She also explained how DHS is "owned" by the devil, as is the Fort Smith Police Department.  As are women doctors.  As are Public Schools.  She knows this last because they don't say the Pledge of Allegiance, because it has the word God in it.  

Meanwhile, she had an actual child with her, her youngest, about four.  This child she was totally ignoring.  He kept trying to climb in her lap, and kept asking her for something to eat from the giant Wal-Mart bag she had brought along.  She ignored him as wholly as though no one had been with her at all.  Earlier -- she had five kids with her, three other boys, and a older girl -- the girl with her had been taking care of this little boy, who had started just beating the living shit out of his Down's Syndrome brother, who was about four years older than him, maybe?  She ignored that, too, though it went on for about 15 minutes.  The older sister kept trying to make the little boy stop hitting his brother, but she got no back up.  When she asked the mom for help, the mom ignored her too.  The brother getting beat up did not defend himself at all.  He just let his little brother beat him up.  And I mean this kid was hitting him hard.

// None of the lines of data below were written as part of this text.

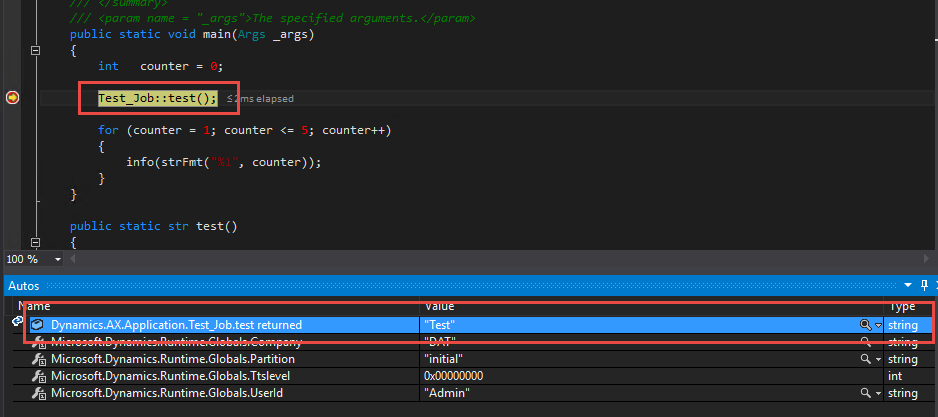Open the Autos window position dropdown
The height and width of the screenshot is (417, 938).
[x=907, y=286]
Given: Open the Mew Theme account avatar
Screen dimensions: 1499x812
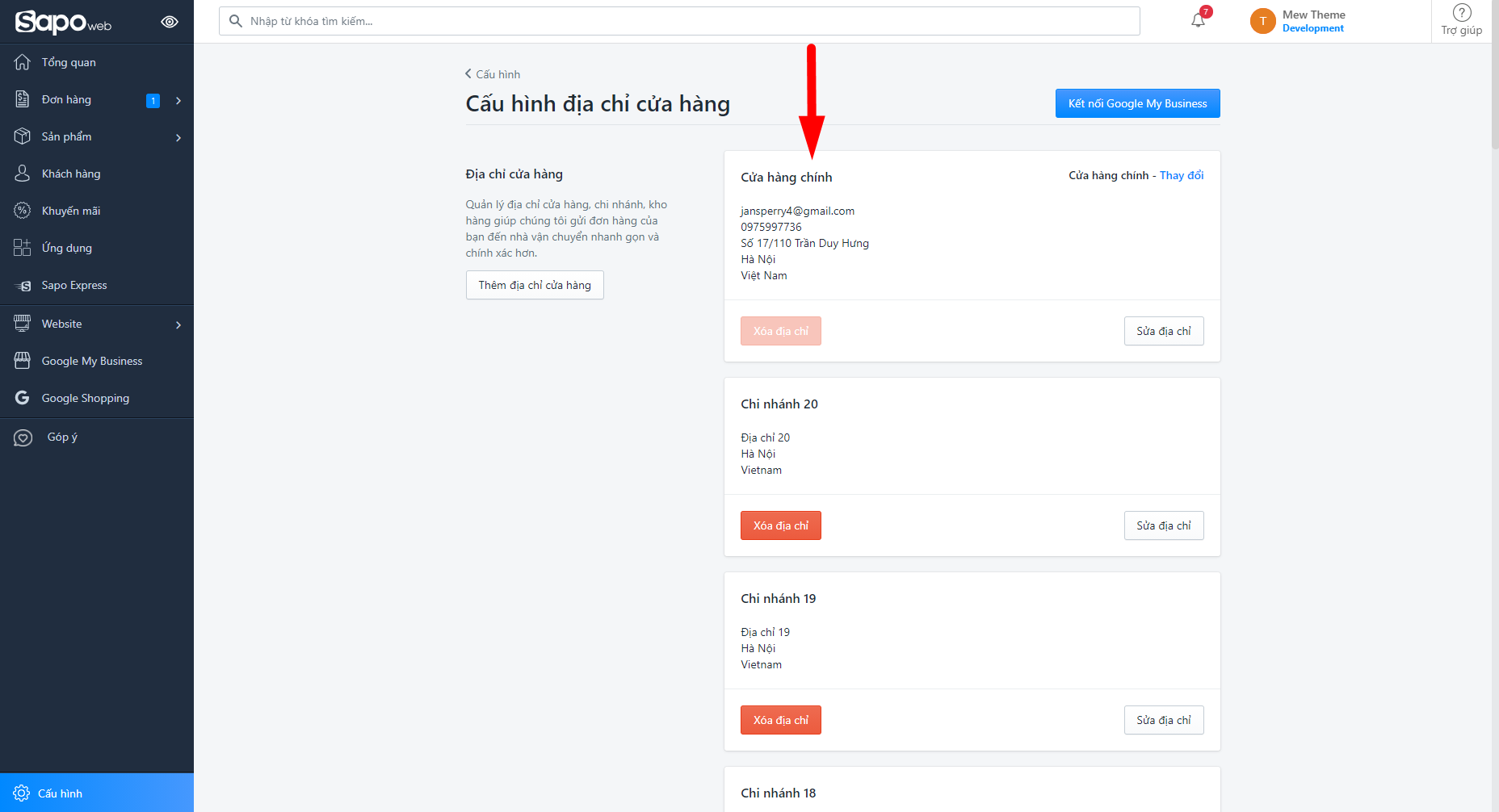Looking at the screenshot, I should tap(1262, 21).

One of these kids was in my kid's testing room, the sixth grade.  She said he seemed nice.  Another kid was in there, too: a Buddhist from New York.  She said that one (who gave my kid a pencil when her pencil broke) asked everyone what religion they were.  He seemed pleased to discover my kid was Jewish.  She's the first Jew he has met in Arkansas, he said.

The other kid said he was Christian, but that it wasn't a religion, it was a relationship.

"Which," my kid said, later, on the way home, "okay, that's just sick."

"Yeah, it is a bit," I agreed.

"What," she said, "is he hanging out with Jesus?  Do they go to the mall?  Do they make-out?  What?"

"He's a Jesus 'shipper," I said.

She gave me a withering look.  "Mo-o-om.  That is not what shipper means.  Shipper is someone who says two characters in a work should get together romantically.  Like if someone thought the Doctor and Amy Pond should get together -- they'd be a DoctorXAmy shipper.  Jeez."

"Ah."  I considered.  Then, maybe a tiny bit sarcastically.  "Thanks for clearing that up."

"I spend a lot of time on the internet!  Don't judge me!"





1 comment:

Bardiac said...

Your kid rocks :) Maybe she should start reading Julian of Norwich, and then she'd really shock the dickens out of the Jesus relationship kid!